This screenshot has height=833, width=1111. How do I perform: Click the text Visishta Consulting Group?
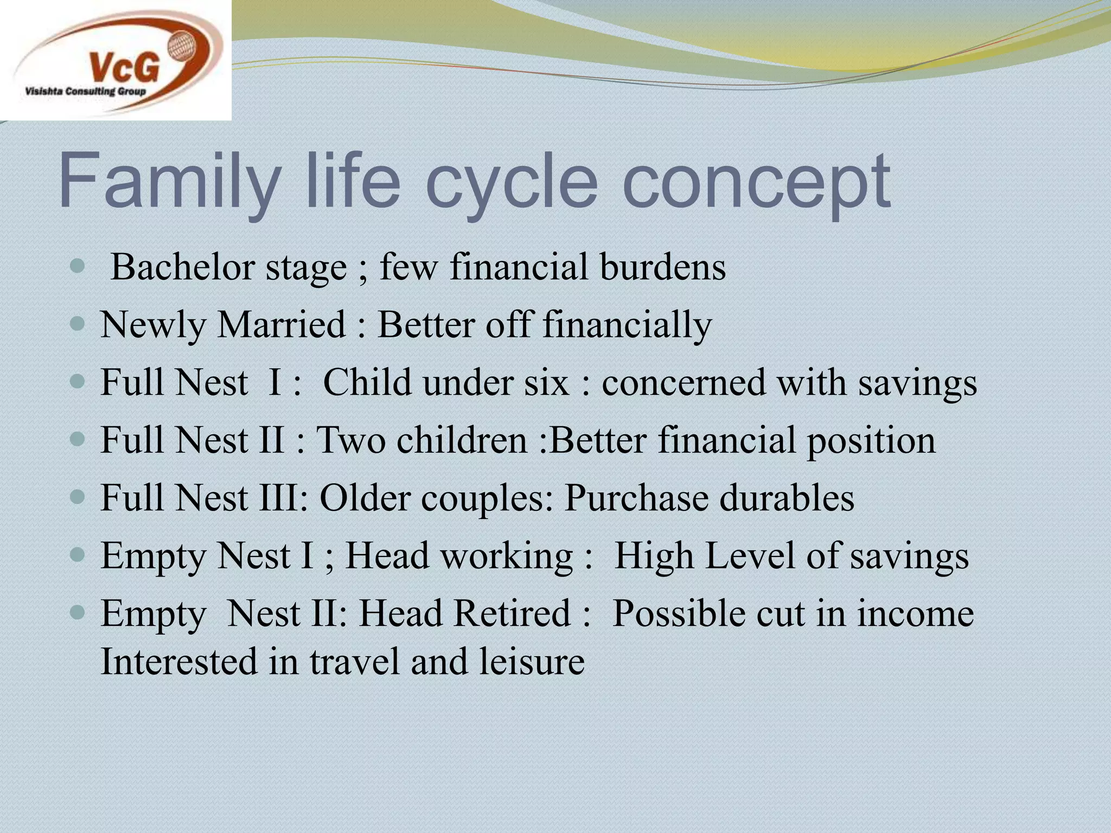click(85, 92)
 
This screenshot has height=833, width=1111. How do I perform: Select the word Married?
click(282, 325)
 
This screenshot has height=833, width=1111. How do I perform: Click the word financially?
click(627, 325)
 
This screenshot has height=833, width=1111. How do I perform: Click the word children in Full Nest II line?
click(462, 440)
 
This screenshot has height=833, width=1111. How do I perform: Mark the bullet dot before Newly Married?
click(78, 325)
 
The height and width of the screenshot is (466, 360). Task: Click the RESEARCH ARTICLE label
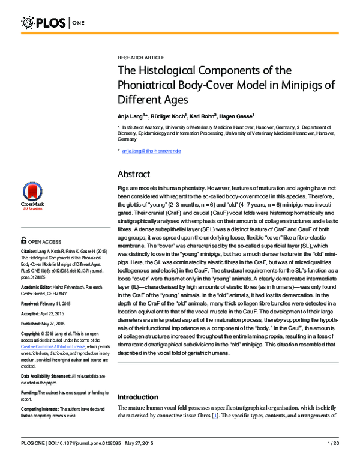(x=140, y=57)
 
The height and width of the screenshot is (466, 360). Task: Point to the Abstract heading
(x=136, y=174)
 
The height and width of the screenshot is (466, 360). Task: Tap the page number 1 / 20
(x=334, y=460)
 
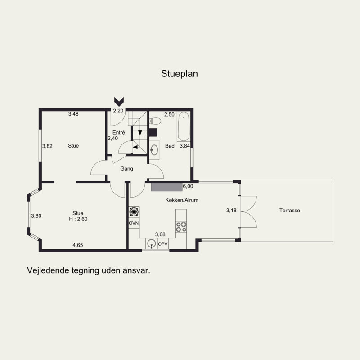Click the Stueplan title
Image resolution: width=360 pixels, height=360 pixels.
coord(179,74)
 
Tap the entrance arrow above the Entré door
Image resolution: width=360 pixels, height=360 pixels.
coord(119,102)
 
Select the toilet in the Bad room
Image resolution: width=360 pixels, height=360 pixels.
coord(155,121)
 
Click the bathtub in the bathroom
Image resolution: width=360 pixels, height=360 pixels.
coord(184,126)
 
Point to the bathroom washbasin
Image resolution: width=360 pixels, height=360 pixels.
coord(154,150)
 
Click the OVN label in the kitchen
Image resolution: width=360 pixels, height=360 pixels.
coord(134,223)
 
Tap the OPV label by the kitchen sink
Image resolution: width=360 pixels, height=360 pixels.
coord(163,244)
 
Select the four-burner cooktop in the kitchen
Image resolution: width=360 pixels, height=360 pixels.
coord(181,227)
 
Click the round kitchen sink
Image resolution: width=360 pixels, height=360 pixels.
coord(152,243)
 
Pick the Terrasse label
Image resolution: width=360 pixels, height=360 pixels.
coord(289,211)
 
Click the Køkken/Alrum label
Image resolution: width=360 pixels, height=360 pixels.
coord(182,200)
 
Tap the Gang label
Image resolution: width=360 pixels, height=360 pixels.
coord(126,169)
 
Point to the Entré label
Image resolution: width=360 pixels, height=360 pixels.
coord(119,132)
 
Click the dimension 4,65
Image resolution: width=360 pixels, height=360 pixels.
coord(77,245)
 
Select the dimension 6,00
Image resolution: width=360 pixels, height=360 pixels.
coord(188,186)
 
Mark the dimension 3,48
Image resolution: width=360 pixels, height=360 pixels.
coord(73,114)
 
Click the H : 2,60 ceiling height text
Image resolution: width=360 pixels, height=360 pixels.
coord(78,219)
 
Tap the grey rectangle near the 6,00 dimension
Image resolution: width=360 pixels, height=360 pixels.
coord(166,187)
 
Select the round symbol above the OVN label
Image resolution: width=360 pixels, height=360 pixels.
coord(134,212)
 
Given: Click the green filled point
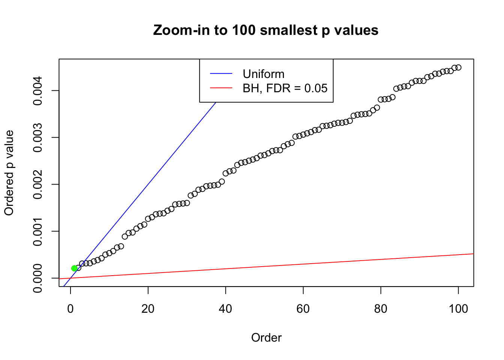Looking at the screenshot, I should (74, 268).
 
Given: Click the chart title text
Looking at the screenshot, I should (266, 30).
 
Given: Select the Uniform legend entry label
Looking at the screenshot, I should (263, 74).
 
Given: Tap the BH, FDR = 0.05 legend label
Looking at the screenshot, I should (285, 88).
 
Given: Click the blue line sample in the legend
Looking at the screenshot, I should (221, 74).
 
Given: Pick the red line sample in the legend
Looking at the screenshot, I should (221, 88).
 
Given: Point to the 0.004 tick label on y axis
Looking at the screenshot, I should (38, 91).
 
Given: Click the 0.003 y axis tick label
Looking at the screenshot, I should (38, 138).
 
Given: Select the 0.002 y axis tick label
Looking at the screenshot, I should (38, 184).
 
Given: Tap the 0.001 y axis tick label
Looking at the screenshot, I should (38, 231).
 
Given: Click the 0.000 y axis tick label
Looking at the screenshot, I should (38, 278).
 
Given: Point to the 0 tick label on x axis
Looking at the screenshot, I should (70, 309).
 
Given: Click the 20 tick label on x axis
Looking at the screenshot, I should (148, 309).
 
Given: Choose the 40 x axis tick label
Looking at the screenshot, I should (226, 309).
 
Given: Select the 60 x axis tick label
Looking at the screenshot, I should (303, 309).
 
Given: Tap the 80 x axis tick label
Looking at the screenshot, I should (381, 309).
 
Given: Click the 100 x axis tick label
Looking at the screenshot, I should (458, 309).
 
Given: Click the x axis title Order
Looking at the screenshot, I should (266, 338).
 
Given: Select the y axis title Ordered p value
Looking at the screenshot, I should (9, 173).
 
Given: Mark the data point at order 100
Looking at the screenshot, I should (458, 68).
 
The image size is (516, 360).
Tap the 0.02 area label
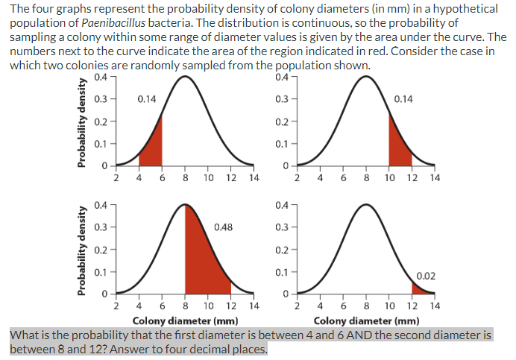coord(427,276)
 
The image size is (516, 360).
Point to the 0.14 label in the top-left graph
coord(147,98)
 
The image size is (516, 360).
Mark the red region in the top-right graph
coord(398,150)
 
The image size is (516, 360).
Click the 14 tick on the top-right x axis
coord(435,179)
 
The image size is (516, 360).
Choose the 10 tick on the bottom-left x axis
coord(208,306)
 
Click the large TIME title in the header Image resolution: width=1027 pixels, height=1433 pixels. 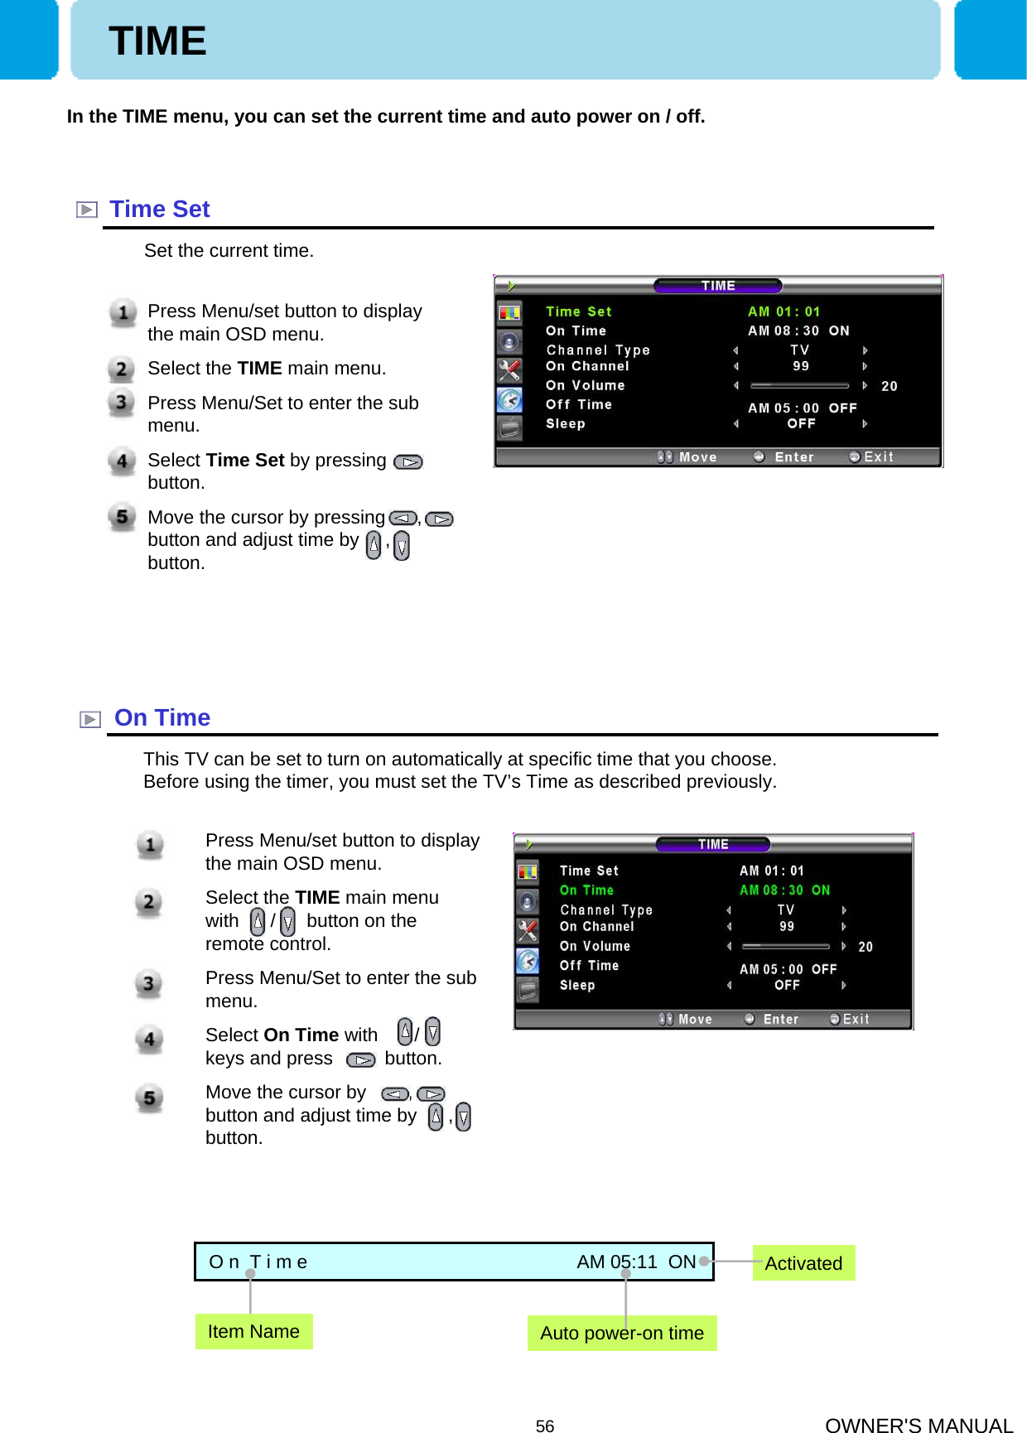[x=157, y=41]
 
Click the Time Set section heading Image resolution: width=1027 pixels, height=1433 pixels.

**The problem**
List each line in the records above that contains the word "Task".

**Response**
The height and width of the screenshot is (466, 360). Task: Click the RESEARCH ARTICLE label
The height and width of the screenshot is (466, 360). Task: Point to the Abstract heading
The height and width of the screenshot is (466, 360). Task: Tap the page number 1 / 20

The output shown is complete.